## TEXT PROVIDED
================================

Wednesday, August 24, 2005

Some thoughts...

OK, here goes...

I am 40 years old. That is something that just doesn't want to sink in for me. Ask me to describe the "typical" 40 year old, and with the exception of being follicle challenged, I don't feel I fit into that category. So I got THAT going for me...

Next, ask most single women what they want in a guy (based on my extensive research in this area) and they will tell you some of the most important traits include someone who is intelligent, funny, creative, loyal, and romantic. Well I have above average intelligence; I am quick witted (so I have been told); I am a musician, writer, composer, singer, and actor; my circle of best friends has been around for over 20 years and there isn't anything I wouldn't do for them; and on the rare occasion I do have a girlfriend, I have done everything in my power to go above and beyond the call of duty to make her feel special and loved. So I got THAT going for me...

What I don't have going for me is well – a girlfriend. Now what is wrong with this picture? I have women who are friends, even some who are unattached, and they all say the same thing – "There is someone out there for you..." or "You are such a Nice Guy..." or even "You are such an awesome guy, it will happen...." That last one happened one night while I was out with a girl who I thought was my DATE! I know some of these women would be ideal for me if they only took a moment or two to realize I seriously am the catch they so easily praise.

I call this predicament "Big Brother Syndrome". Somehow I manage to get close to women who say I am boyfriend material without them ever seeing that I could be their boyfriend.

I have tried things. I have a friend who has done extensive research on this, I mean full on book reading on "How To Get Any Woman" type of research, as well as textbook psychology tips and tricks. According to these sources, I need to play a series of games that will, on a subconscious level, endear me to the woman I am trying to pursue. Sorry, that's not for me. I firmly believe I am simply who I am (damn... sounded like Popeye there for a second) and that being myself is the best and only way to be, regardless of the company I keep.

I tried the Internet dating scene, and still have a couple of profiles floating out there. I have even met a few women, a couple of whom I have even had some chemistry and potential with, but nothing substantial has emerged. Outside circumstances seemed to get in the way, things as valid as simple unavailability due to work or school schedules in some cases to sheer lunacy (on her part – I am completely normal... really... I am) in others. Oh, and one website in particular (I won't mention names but the name sounds like a choir singing a well balanced "E" chord -- come on you crossword gurus, that was a good clue) wanted $50 a month to help me find my soulmate. I even tried it for 3 months (they were having a special) and though I was directed to quite a few women who I supposedly am highly compatible with in well over 40 "important areas", I met exactly zero of them in person.

================================

## DATA EXTRACT
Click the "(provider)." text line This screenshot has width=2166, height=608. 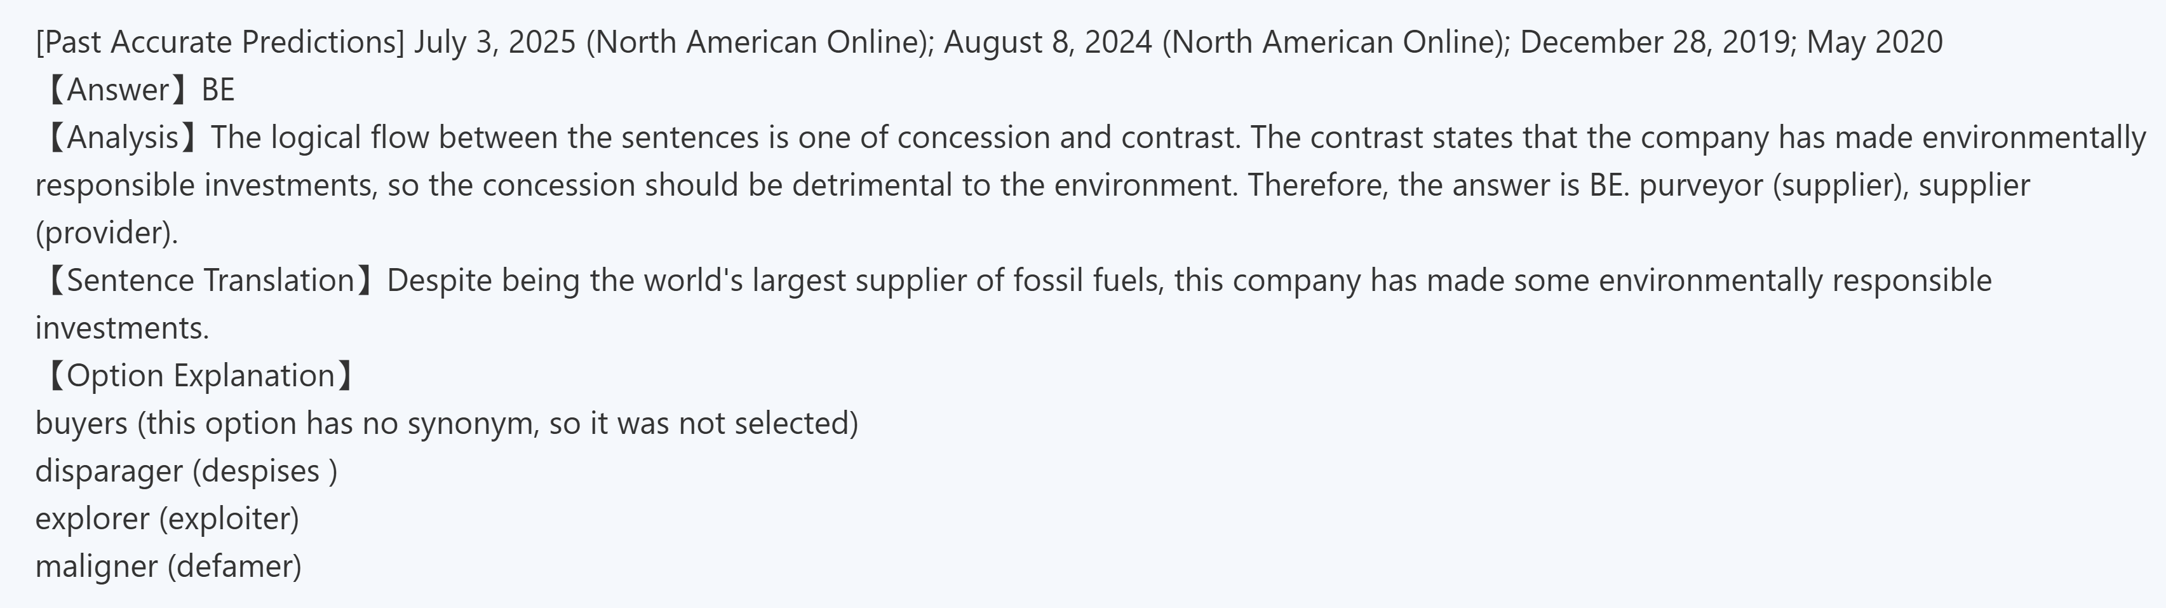tap(106, 232)
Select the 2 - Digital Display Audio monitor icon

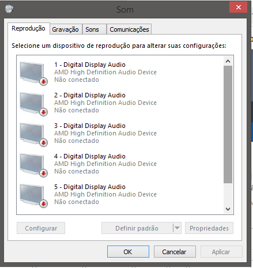click(x=33, y=104)
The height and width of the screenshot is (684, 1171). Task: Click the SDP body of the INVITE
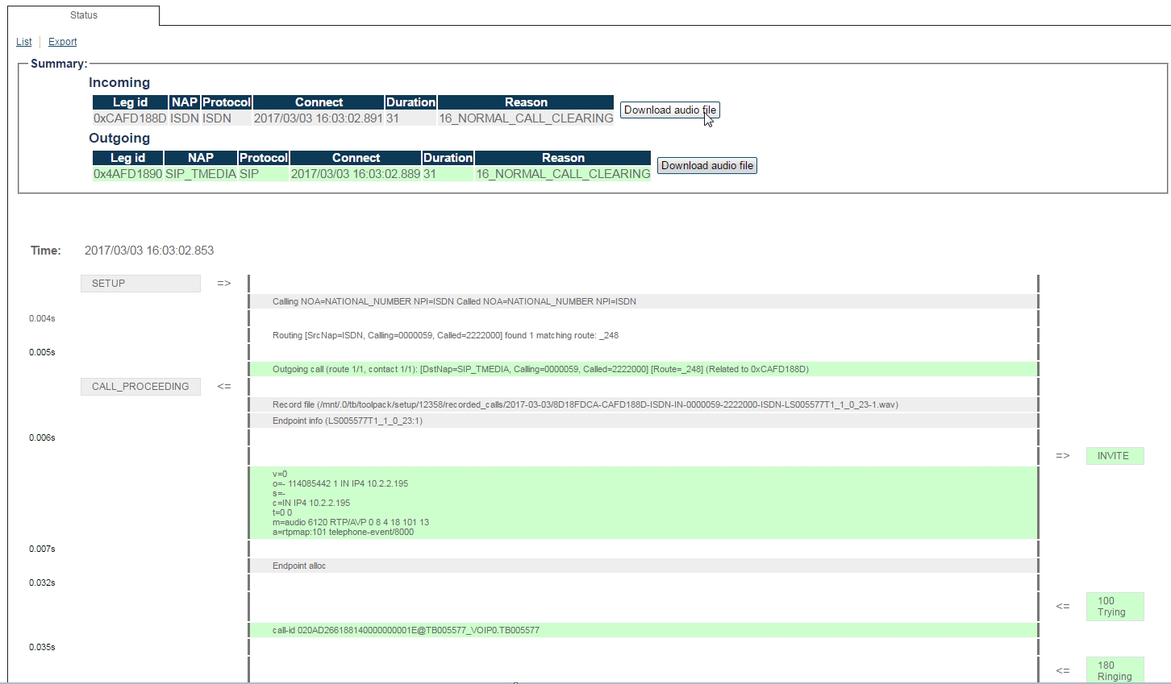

================================

Condense the paragraph of the blog post above that begins "I have tried things" into a shorter version that keeps its main facts.

I have tried things. A friend of mine has researched this thoroughly, reading "How To Get Any Woman" books and textbook psychology tips. These sources say I need to play games that endear me, on a subconscious level, to the woman I am pursuing. That's not for me. I believe being myself is the best and only way to be, whatever company I keep.